Julian Trummer: Online-Rad-Duelle gegen den Frust

Von Helmut Ohner
Tourist Trophy
Daumen hoch bei Julian Trummer

Daumen hoch bei Julian Trummer

Auch wenn noch immer nicht feststeht, zu welchem Zeitpunkt die Straßenrennsaison endlich losgehen kann, investiert der Österreicher Julian Trummer viel Zeit in die Fitness, Online-Rad-Duelle inklusive.
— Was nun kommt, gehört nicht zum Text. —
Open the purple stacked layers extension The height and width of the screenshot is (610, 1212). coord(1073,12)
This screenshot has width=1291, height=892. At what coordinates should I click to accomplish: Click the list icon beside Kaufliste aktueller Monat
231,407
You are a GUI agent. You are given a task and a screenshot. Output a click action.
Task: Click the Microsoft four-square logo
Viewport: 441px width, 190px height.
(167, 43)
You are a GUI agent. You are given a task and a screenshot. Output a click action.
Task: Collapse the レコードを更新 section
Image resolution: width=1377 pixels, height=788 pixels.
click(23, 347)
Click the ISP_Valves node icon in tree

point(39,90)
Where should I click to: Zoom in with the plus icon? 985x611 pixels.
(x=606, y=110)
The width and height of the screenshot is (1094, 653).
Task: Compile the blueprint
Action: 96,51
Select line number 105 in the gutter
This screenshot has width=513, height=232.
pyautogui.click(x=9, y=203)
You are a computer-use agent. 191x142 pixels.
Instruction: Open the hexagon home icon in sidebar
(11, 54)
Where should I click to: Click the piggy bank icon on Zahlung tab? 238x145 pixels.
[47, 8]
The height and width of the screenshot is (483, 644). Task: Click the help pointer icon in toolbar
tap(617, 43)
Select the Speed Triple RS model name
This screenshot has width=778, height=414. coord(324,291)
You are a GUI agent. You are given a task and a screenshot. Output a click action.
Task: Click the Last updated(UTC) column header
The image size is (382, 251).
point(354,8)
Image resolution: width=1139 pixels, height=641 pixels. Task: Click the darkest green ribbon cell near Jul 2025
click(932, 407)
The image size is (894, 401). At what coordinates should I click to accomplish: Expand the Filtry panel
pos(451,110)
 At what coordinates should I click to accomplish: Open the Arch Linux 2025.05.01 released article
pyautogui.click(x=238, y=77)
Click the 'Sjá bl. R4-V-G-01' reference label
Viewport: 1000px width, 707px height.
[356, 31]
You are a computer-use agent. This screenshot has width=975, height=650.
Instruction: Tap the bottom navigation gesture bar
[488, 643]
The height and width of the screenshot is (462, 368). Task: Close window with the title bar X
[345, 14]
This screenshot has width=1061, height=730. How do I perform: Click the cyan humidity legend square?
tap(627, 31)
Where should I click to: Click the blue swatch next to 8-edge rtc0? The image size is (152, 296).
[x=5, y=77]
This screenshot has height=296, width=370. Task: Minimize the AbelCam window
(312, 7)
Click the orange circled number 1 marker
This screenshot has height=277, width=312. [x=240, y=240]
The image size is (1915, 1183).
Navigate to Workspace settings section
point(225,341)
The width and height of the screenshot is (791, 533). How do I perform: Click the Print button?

Die sportlichen Voraussetzungen für die Road-Racing-Saison 2020 hätten für Julian Trummer kaum besser sein können. Der junge Österreicher, der erst seit wenigen Jahren im internationalen Straßenrennsport unterwegs ist, konnte für dieses Jahr einen Vertrag mit dem britischen WH Racing Team an Land zu ziehen.

Zur Enttäuschung des Steirer wurden mit der Tourist Trophy und dem Ulster Grand Prix bereits zwei Veranstaltungen abgesagt werden. Ob das North West 200, das eigentlich für Mitte Mai vorgesehen war, zu einem späteren Zeitpunkt nachgeholt werden kann, wird von der weiteren Entwicklung der Coronavirus-Krise in Großbritannien abhängen.

Ganz egal, ob und wann es wieder losgeht, Trummer investiert viel Zeit, um sich körperlich für seine nächsten Einsätze fit zu halten. Neben dem Krafttraining im zuhause eingerichteten Fitnessraum und gelegentlichem Laufen sitzt der 29-Jährige täglich auf dem Fahrrad, aber nicht auf den Landstraßen, sondern im heimischen Wohnzimmer.

Meistens spult Trummer alleine sein schweißtreibendes Trainingsprogramm ab, ab und zu liefert er sich aber auch mit dem Deutschen Patrick Hobelsberger oder seinen Landsleuten Thomas Gradinger und Philipp Steinmayr zur Frustbewältigung so manchen hart geführten Zweikampf.

«Jeder von uns sitzt zuhause vor dem Bildschirm auf seinem Fahrrad. Über die Trainingssoftware <Zwift> sind wir verbunden. Die Duelle machen das Training kurzweiliger und motivieren auch. Mit Thomas bin ich erst kürzlich ein Rennen gefahren. Nach 200 Kilometern haben wir uns einen sehenswerten Zielsprint geliefert.»

Noch besteht die Hoffnung, dass in absehbarer Zeit das Fahrrad gegen ein Rennmotorrad getauscht werden kann. «Mitte Mai besteht auf dem Red Bull Ring die Möglichkeit, wenigstens wieder einige Runden abzuspulen und das Gefühl für das Motorradfahren zu bekommen. Bis dahin sollten wir auch wissen, ob die Classic TT stattfinden wird oder nicht.»